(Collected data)
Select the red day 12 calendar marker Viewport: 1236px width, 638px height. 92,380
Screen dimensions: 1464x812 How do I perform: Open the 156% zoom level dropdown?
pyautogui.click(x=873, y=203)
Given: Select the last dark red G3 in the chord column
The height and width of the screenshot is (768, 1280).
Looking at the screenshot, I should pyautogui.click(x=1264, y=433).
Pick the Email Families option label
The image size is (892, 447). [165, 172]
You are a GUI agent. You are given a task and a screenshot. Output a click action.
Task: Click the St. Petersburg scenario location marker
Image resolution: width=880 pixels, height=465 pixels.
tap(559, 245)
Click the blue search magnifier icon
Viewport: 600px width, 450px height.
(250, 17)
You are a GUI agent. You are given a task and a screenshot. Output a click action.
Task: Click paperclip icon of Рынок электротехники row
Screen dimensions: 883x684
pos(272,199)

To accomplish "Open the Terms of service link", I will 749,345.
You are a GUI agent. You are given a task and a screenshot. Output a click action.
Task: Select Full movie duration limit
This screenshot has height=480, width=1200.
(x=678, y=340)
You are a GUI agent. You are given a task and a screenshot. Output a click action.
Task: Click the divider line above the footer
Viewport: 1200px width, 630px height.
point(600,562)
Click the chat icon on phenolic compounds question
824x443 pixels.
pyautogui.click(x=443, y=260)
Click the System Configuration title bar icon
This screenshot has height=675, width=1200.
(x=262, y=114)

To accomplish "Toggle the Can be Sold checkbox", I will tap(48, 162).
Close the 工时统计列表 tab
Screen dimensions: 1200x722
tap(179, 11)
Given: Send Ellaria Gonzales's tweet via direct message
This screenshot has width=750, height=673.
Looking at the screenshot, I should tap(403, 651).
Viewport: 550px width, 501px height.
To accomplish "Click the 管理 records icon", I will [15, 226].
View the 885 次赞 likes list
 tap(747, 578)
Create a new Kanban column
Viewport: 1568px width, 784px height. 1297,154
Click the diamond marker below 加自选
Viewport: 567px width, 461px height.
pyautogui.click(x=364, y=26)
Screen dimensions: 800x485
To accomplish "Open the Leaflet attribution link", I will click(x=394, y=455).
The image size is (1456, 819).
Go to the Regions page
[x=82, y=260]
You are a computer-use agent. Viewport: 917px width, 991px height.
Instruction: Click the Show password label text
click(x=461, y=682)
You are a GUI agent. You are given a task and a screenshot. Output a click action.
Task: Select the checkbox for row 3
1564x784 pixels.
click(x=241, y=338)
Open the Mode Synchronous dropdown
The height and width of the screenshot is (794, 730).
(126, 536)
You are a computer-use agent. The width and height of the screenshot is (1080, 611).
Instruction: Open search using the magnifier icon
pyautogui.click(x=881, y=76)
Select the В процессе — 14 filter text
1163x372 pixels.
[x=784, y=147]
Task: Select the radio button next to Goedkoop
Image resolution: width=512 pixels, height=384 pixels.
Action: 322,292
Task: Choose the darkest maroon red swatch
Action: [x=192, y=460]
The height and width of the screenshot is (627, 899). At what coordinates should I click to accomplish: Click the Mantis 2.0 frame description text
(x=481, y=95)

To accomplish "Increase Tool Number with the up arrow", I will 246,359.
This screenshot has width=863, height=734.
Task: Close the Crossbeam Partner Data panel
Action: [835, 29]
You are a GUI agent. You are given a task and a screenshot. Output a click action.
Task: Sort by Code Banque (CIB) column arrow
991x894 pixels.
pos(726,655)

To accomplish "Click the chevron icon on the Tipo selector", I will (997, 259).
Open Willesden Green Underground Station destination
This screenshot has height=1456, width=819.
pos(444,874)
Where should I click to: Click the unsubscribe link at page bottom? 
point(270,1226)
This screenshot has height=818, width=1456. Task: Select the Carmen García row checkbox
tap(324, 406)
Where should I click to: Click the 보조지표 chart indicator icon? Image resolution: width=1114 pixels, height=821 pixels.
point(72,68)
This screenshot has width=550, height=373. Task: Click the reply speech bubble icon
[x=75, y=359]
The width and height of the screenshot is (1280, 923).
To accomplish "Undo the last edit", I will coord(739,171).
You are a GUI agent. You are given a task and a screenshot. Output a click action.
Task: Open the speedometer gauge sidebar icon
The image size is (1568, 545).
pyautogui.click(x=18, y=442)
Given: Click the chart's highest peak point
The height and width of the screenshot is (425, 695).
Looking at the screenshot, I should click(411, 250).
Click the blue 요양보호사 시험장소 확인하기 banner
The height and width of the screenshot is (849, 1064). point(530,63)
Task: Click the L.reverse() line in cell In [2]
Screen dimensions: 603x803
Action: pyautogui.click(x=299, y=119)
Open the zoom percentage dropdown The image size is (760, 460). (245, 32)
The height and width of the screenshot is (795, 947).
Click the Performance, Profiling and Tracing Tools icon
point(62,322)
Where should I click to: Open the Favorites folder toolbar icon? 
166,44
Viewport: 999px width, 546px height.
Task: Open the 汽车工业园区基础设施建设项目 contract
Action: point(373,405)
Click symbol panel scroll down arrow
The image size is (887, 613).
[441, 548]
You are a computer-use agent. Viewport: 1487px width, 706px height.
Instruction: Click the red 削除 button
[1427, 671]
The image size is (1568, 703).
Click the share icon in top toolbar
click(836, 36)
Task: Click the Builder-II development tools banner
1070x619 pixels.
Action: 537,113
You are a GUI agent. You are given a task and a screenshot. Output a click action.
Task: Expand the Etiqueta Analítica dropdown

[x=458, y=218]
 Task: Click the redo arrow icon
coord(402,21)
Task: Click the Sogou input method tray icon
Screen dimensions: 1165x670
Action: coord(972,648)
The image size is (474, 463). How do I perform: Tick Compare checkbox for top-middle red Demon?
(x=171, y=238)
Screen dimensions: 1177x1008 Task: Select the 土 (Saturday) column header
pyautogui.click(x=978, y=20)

(Work order) Check each line in the entries above for the string "computer", then give the number of matching lines alone.

(Exercise response) 3